**CHALLENGE A:** Name every model listed as available on the buildings_bench.models documentation page.
**CHALLENGE B:** Write the next part of the buildings_bench.models documentation page, starting after its final line.

***** PAGE

Skip to content

buildings_bench.models

Available models:

  • Encoder-decoder time series transformer
  • Persistence Ensemble (AveragePersistence)
  • Previous Day Persistence (CopyLastDayPersistence)
  • Previous Week Persistence (CopyLastWeekPersistence)
  • Linear regression
  • DLinear

Main entry point for loading a BuildingsBench model is model_factory().


model_factory

buildings_bench.models.model_factory(model_name: str, model_args: Dict) -> Tuple[torch.nn.Module, Callable, Callable]

Instantiate and returns a model for the benchmark.

Returns the model itself, the loss function to use, and the predict function.

The predict function should return a tuple of two tensors: (point predictions, prediction distribution parameters) where the distribution parameters may be, e.g., logits, or mean and variance.

Parameters:

Name Type Description Default
model_name str

Name of the model.

required
model_args Dict

The keyword arguments for the model.

required

Returns:

Name Type Description
model torch.nn.Module

the instantiated model

loss Callable

loss function

predict Callable

predict function


BaseModel

buildings_bench.models.base_model.BaseModel

Bases: nn.Module, PyTorchModelHubMixin

Base class for all models.

__init__(context_len, pred_len, continuous_loads)

Init method for BaseModel.

Parameters:

Name Type Description Default
context_len int

length of context window

required
pred_len int

length of prediction window

required
continuous_loads bool

whether to use continuous load values

required
forward(x: Dict) -> Tuple[torch.Tensor, torch.Tensor] abstractmethod

Forward pass.

Expected keys in x
  • 'load': torch.Tensor of shape (batch_size, seq_len, 1)

**********
***** DATA PROVIDED

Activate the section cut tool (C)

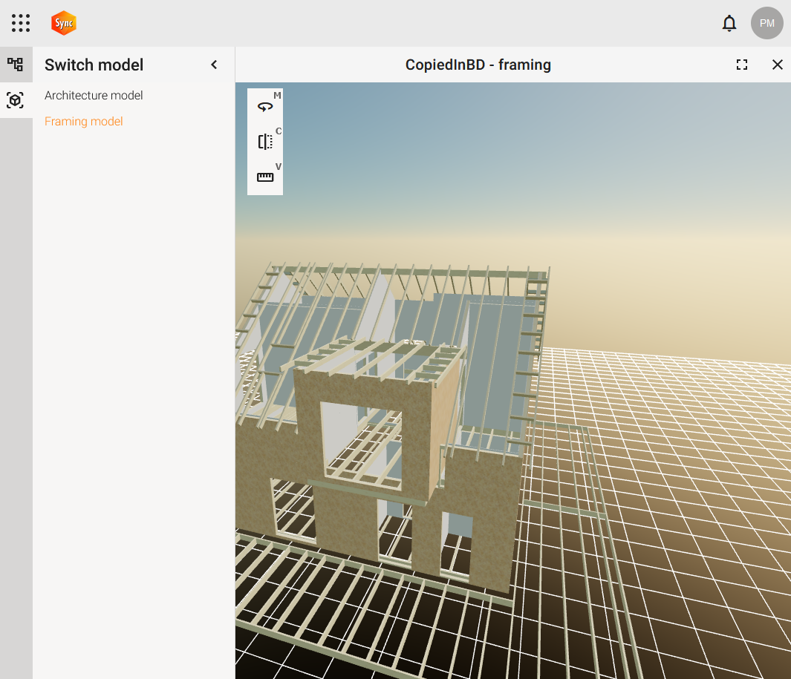pos(265,142)
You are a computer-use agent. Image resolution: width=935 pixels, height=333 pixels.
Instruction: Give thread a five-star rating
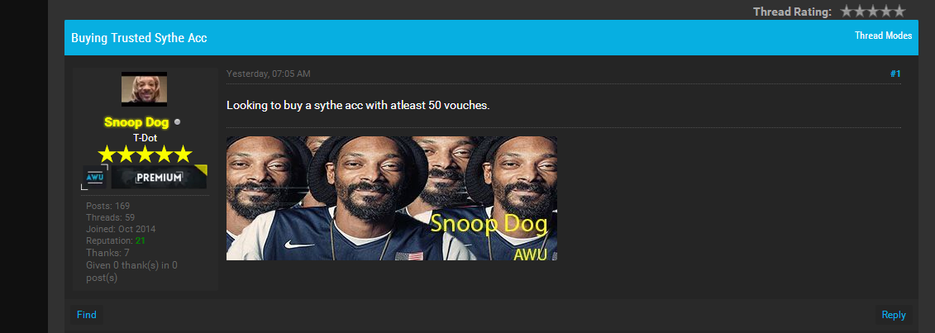click(899, 11)
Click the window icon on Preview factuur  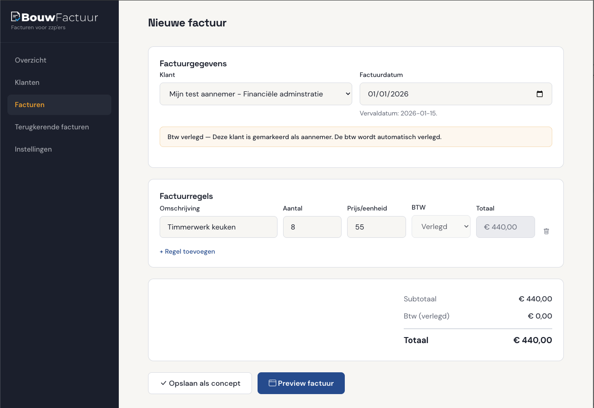click(x=272, y=383)
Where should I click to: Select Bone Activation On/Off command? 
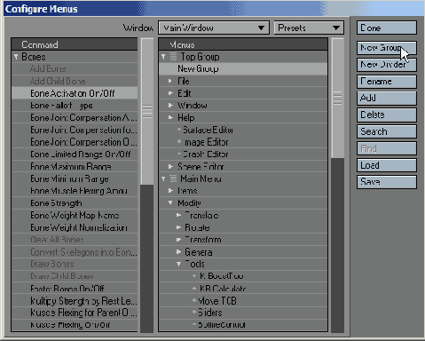[x=75, y=93]
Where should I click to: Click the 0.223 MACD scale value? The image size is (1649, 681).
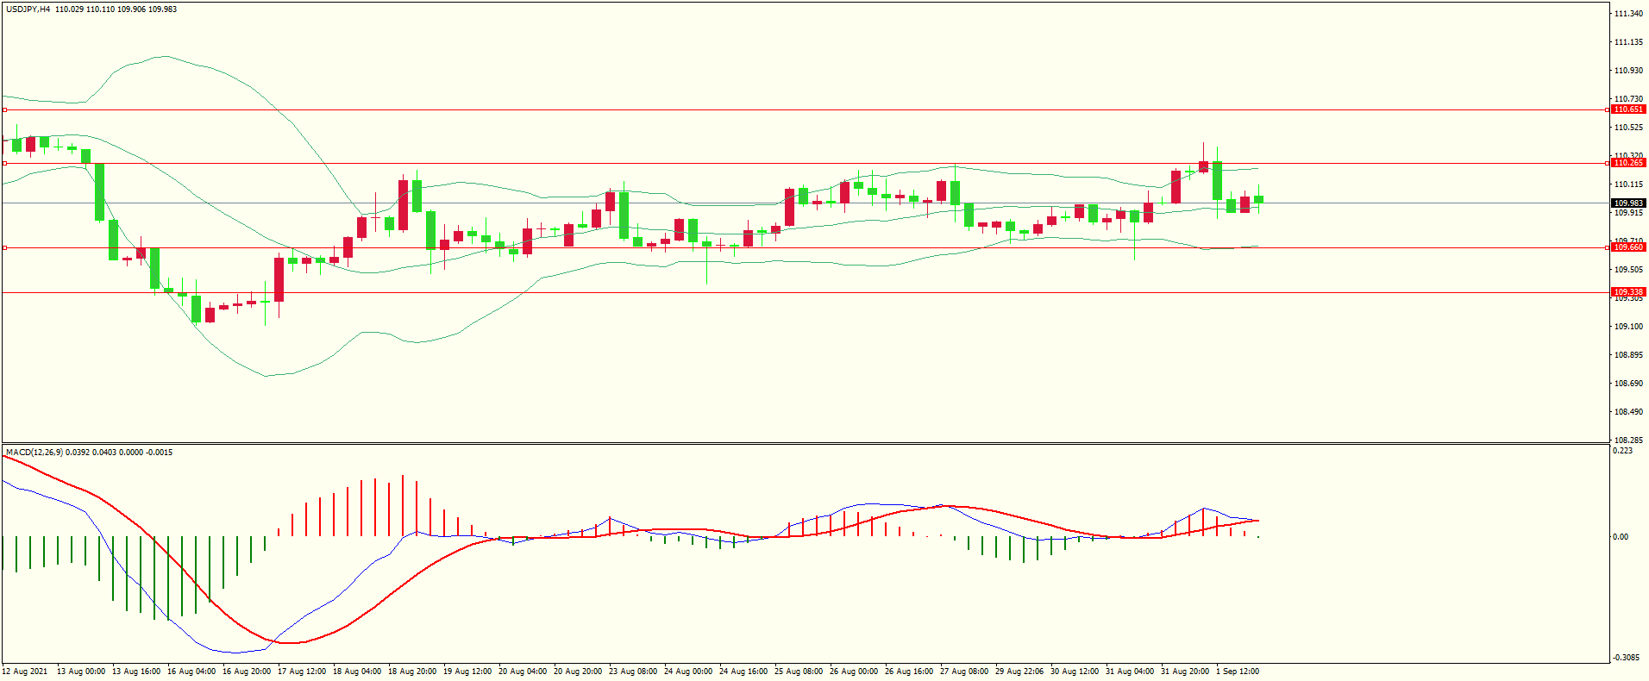point(1622,451)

**********

**RESULT A:**
- Encoder-decoder time series transformer
- Persistence Ensemble (AveragePersistence)
- Previous Day Persistence (CopyLastDayPersistence)
- Previous Week Persistence (CopyLastWeekPersistence)
- Linear regression
- DLinear

**RESULT B:**
  • 'building_type': torch.LongTensor of shape (batch_size, seq_len, 1)
  • 'day_of_year': torch.FloatTensor of shape (batch_size, seq_len, 1)
  • 'hour_of_day': torch.FloatTensor of shape (batch_size, seq_len, 1)
  • 'day_of_week': torch.FloatTensor of shape (batch_size, seq_len, 1)
  • 'latitude': torch.FloatTensor of shape (batch_size, seq_len, 1)
  • 'longitude': torch.FloatTensor of shape (batch_size, seq_len, 1)

Parameters:

Name Type Description Default
x Dict

dictionary of input tensors

required

Returns:

Type Description
Tuple[torch.Tensor, torch.Tensor]

predictions, distribution parameters (Tuple[torch.Tensor, torch.Tensor]): outputs

loss(x: torch.Tensor, y: torch.Tensor) -> torch.Tensor abstractmethod

A function for computing the loss.

Parameters:

Name Type Description Default
x torch.Tensor

preds of shape (batch_size, seq_len, 1)

required
y torch.Tensor

targets of shape (batch_size, seq_len, 1)

required

Returns:

Name Type Description
loss torch.Tensor

scalar loss

predict(x: Dict) -> Tuple[torch.Tensor, torch.Tensor] abstractmethod

A function for making a forecast on x with the model.

Parameters:

Name Type Description Default
x Dict

dictionary of input tensors

required

Returns:

Name Type Description
predictions torch.Tensor

of shape (batch_size, pred_len, 1)

distribution_parameters torch.Tensor

of shape (batch_size, pred_len, -1)

unfreeze_and_get_parameters_for_finetuning() abstractmethod

For transfer learning.

  • Set requires_grad=True for parameters being fine-tuned (if necessary)
  • Return the parameters that should be fine-tuned.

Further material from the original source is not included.